In order to compare our approach with existing solutions and determine whether using the whole gene regulatory structure outperforms solutions based on single regulatory regions, we next trained and optimized six additional generative models using the same procedures as for ExpressionGAN detailed above (see the “Methods” section). In addition to using whole single regions in the respective ranges defined above (see Fig. 1a), specifically the promoter (400 bp), UTRs (100 and 250 bp, respectively) and terminator (250 bp), we also used two shorter parts of the promoter featured in recent studies^15,31. These included an 80 bp proximal promoter region located between −170 and −90 bp upstream of the transcription start site (TSS)^8,15 and the core promoter region located −170 bp upstream up to the TSS^31,61. We compared the dynamic ranges between either median or extreme predicted expression levels in generated sequence samples after 100,000 optimizer iterations of maximization and minimization (Fig. 4a, b). Interestingly, we observed that out of the single region generators, the terminator-based generator showed the highest expression range of ~3 orders of magnitude, whereas the 5′ UTR and 80 bp proximal promoter-based generators resulted in the lowest ranges of ~1 and ~2 orders of magnitude, respectively (Fig. 4b: values approximate both median and maximum ranges). Importantly, the dynamic range of ExpressionGAN (generator based on the whole gene regulatory) was from 29% to 277% larger in the case of median expression values with best performing (terminator) and worst performing (5′ UTR) generator variants, respectively (Fig. 4b), reflecting a 6 to 358-fold increase between median expression levels of maximization- and minimization-based sequence samples (Fig. 4a). This was further supported by analyzing the relevance of different regulatory region combinations (Supplementary Fig. 7), showing that the regions jointly contribute to gene expression control³.

__Listed records__.
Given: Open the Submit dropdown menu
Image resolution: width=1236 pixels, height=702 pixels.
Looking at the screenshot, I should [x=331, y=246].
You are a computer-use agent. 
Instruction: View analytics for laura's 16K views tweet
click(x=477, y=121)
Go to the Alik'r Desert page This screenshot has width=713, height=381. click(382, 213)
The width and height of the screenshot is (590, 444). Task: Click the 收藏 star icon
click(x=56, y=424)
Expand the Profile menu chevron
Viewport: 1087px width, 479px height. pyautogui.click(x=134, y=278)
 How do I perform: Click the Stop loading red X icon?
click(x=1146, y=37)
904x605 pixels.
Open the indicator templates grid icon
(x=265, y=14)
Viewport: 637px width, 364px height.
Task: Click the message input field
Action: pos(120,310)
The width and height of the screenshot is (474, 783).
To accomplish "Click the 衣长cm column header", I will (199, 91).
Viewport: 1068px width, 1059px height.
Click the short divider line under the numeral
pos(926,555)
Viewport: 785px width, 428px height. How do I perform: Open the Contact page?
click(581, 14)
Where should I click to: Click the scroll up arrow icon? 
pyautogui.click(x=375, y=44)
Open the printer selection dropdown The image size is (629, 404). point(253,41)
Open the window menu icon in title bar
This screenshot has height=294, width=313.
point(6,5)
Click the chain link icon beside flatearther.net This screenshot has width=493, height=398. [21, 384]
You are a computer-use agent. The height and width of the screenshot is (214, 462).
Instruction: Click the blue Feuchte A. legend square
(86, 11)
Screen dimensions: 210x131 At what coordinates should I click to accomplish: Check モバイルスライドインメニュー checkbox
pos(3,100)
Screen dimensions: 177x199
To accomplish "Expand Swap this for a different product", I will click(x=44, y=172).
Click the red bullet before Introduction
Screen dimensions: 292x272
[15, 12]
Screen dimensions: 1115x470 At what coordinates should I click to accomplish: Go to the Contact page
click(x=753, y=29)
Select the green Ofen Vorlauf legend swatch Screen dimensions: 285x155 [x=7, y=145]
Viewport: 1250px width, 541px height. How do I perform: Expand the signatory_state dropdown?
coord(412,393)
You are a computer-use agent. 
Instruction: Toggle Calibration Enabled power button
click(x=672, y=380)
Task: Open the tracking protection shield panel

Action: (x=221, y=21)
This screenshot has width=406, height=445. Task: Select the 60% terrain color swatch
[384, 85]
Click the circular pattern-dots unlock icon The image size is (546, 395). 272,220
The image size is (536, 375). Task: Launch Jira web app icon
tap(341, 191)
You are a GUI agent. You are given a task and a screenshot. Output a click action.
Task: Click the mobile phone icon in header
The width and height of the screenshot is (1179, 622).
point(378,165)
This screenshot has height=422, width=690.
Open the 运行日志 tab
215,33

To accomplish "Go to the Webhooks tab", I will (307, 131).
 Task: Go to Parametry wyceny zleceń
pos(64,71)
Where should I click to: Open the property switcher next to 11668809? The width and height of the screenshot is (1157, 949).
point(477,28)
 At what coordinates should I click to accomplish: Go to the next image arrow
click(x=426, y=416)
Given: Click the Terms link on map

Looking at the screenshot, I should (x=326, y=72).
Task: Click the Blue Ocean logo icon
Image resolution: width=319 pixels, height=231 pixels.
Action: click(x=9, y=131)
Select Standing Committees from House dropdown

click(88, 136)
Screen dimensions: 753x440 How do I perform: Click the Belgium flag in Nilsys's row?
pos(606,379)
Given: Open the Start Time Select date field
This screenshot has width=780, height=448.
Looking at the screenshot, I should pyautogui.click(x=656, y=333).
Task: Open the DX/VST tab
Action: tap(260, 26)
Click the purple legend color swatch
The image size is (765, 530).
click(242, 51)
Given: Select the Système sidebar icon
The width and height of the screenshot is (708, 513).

__What this task involves__. In the text on the gene regulatory models, which single-region generator had the highest expression range? The records come from a different source than the text.

__Expected answer__. The terminator-based generator, with a range of about 3 orders of magnitude.